Dataset entries
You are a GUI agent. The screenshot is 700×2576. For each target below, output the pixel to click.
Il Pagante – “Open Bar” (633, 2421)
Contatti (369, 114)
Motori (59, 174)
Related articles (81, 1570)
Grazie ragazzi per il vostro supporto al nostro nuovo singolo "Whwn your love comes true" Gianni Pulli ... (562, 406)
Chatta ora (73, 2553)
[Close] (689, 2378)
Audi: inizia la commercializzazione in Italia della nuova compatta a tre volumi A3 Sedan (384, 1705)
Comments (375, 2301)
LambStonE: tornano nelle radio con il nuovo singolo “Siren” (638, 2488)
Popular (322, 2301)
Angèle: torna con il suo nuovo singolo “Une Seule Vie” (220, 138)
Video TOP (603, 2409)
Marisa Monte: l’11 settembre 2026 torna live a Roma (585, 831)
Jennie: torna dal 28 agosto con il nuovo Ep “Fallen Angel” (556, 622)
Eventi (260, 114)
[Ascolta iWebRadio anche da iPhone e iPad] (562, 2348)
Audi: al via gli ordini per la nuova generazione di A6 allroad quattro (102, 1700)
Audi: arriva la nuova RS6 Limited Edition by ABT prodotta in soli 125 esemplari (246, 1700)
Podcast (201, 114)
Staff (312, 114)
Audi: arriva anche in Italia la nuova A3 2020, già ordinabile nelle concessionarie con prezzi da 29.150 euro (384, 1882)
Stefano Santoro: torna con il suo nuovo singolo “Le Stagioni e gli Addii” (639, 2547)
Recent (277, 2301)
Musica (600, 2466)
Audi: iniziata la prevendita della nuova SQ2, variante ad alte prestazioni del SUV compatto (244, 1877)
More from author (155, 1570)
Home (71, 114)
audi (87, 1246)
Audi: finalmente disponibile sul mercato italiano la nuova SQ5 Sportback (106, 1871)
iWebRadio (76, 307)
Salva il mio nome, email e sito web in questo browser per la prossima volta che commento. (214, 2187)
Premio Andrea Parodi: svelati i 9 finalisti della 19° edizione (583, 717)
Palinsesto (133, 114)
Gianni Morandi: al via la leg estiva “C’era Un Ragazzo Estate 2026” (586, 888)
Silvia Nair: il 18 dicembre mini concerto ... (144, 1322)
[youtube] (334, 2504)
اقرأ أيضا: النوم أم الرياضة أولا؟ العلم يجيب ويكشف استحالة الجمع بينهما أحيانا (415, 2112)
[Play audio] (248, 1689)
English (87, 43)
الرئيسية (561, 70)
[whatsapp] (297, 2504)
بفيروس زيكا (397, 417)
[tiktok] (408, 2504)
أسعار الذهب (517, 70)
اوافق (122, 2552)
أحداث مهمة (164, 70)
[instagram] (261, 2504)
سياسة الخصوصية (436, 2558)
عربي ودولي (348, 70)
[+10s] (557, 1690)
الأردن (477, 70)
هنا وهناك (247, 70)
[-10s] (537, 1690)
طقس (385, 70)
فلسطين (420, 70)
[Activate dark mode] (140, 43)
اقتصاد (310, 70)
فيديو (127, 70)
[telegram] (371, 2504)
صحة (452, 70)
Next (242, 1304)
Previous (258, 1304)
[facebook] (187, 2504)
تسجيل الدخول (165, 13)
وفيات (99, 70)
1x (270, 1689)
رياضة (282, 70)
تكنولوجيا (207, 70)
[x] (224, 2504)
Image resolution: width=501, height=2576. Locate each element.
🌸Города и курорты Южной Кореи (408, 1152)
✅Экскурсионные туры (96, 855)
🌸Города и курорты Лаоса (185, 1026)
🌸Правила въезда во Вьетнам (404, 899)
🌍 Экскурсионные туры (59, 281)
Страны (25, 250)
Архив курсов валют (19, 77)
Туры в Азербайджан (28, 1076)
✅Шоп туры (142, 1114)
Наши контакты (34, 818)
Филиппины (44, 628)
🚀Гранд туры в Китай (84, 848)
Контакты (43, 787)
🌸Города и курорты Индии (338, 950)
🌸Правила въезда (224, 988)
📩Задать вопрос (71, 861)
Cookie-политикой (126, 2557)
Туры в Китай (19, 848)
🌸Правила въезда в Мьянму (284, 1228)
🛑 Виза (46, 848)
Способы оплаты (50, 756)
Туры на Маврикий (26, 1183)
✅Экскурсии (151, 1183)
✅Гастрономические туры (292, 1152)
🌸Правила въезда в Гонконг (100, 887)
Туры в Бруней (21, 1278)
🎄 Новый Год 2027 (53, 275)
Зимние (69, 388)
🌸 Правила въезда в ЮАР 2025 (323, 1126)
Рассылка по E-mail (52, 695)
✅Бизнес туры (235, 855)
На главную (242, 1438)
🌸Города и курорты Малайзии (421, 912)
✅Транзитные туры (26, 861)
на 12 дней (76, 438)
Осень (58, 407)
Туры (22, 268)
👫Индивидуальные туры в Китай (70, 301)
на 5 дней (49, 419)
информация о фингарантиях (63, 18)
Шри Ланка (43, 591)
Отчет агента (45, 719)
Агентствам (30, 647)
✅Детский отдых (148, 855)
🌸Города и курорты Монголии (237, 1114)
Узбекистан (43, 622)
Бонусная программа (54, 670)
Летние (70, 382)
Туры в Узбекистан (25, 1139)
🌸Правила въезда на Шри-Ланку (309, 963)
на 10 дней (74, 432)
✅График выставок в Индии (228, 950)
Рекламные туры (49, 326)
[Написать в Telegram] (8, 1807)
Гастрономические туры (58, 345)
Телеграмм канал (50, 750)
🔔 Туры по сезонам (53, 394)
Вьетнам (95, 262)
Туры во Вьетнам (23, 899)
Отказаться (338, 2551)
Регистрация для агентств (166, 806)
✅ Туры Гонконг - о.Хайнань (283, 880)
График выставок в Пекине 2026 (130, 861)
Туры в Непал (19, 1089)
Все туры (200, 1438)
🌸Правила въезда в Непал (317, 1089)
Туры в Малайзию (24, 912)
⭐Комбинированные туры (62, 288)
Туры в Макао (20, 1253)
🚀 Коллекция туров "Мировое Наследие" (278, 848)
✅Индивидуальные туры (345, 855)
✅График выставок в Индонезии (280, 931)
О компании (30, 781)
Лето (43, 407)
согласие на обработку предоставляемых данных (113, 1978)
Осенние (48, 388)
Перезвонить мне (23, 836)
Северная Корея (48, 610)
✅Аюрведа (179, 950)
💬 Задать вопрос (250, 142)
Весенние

■ Aim of the exercise ■
Each line of the data that holds the word "Gianni" should be copied.

■ Finished exercise ■
Grazie ragazzi per il vostro supporto al nostro nuovo singolo "Whwn your love comes true" Gianni Pulli ... (562, 406)
Gianni Morandi: al via la leg estiva “C’era Un Ragazzo Estate 2026” (586, 888)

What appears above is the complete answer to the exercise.